Since the early 1900s, Nauru has been mined for phosphorus by many countries, resulting in devastating destruction of the land. As much as 80% of the island is unusable due to phosphorus mining, which has left exposed coral pinnacles that leave the land useless and uninhabitable. The degradation of the land has resulted in a "lower resilience of the natural environment," causing many negative health and environmental effects, like poor water quality, greater erosion rates, poor precipitation, higher droughts, and greater CO_{2} emissions. The damage done through mining extends further by ocean acidification and coastal erosion, these have threatened the terrestrial and marine biodiversity. The people of Nauru also face continued negative health effects from the mining in the form of phosphate dust pollution and cadmium pollution, tainting the water and air quality. As a result, the rate of care-seeking for children under 5 years of age with ARI is 69% according to UNICEF data. Due to the extent of the mining, there is not much that can be done now to alleviate the agricultural problems that Nauruans face besides monetary reparations, which Nauru pursued from the Australian Government in 1989, through the International Court of Justice in The Hague, Netherlands, The lawsuit was settled in 1993 in an out-of-court payout of $120 million AUD over 20 years.

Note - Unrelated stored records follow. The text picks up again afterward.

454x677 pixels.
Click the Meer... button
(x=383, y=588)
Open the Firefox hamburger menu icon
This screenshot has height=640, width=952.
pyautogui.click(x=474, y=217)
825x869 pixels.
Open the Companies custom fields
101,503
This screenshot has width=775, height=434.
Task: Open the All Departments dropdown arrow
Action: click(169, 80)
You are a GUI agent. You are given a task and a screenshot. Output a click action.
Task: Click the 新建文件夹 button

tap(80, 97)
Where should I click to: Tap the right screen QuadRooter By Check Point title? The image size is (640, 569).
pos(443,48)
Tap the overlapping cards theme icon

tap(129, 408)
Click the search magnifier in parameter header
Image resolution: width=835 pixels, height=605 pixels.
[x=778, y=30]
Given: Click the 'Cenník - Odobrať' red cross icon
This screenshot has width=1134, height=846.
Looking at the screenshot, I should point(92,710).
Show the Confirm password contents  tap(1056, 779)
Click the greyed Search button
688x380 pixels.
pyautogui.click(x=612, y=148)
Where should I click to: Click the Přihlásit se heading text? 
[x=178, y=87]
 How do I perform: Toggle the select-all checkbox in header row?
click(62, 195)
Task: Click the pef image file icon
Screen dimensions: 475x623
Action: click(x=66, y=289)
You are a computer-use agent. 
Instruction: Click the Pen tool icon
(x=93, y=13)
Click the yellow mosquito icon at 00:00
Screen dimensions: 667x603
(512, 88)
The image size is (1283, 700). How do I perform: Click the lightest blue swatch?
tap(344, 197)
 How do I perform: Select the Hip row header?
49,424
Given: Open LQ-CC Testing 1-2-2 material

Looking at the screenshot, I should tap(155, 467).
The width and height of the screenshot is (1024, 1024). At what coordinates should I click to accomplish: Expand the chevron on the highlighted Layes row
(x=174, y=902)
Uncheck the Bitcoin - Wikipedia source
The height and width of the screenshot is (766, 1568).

Phosphate mining has removed most of the vegetation and tree coverage that Nauru had, leaving the land and the people vulnerable to intense heat on an island so close to the Equator. The effects of the vegetation removal has been most felt by refugees in the Nauru detention center, which is in the very centre of the island where the majority of the mining is done. Along the coast, where most Nauruans are forced to live now due to the land reduction caused by mining, the coastal plants that remain are vital for the "provision of shade and animal and plant habitats; protection from wind, erosion, flood, and salt water incursion; land stabilization; protection from the desiccating effects of salt spray; and soil improvement and mulching," especially as the coast is expected to continue eroding with the increasing effects of climate change.

== Social effects ==
Because phosphate mining, and now deep-sea mining, has been going on for so long, it is hard to parse out exactly how it has affected the Nauruan people. Researchers have offered that the Nauruan people likely have a loss of their sense of place and culture, as they did not have full control of their land until 1968. There has also been a documented loss of Nauruan traditions like subsistence farming as well as the violations of their rights to their own land and the continued human rights violations that continue at the Nauru detention centre. The Nauruan people face extremely high rates of obesity, alcoholism, prostitution, mental illness, and a myriad other health issues that stem from these problems. A study done in 2014 by The Nauru Family Health and Support Study implemented by Nauru Department of Home Affairs and DFAT and the United Nations Population Fund (UNFPA) have shown an alarming prevalence of violence in romantic relationships on the island, with 48.1% of ever-partnered women who participated saying they have experienced physical or sexual violence at least once. A quarter of women in the same study have experienced violence in at least one pregnancy, and 9.9% of women had experienced some form of violence in the past 12 months. In another study surveying sexual health, 21% of a portion of the population tested positive for chlamydia. In the same survey, 30% of school children aged 13–15 reported having attempted suicide, and 24% of children under the age of five are stunted. Though Nauruans are currently still searching for a way to stay on the island and live viable lives, some speculate that the only way for them to do so is to continue mining the phosphorus that is left (30 years or so).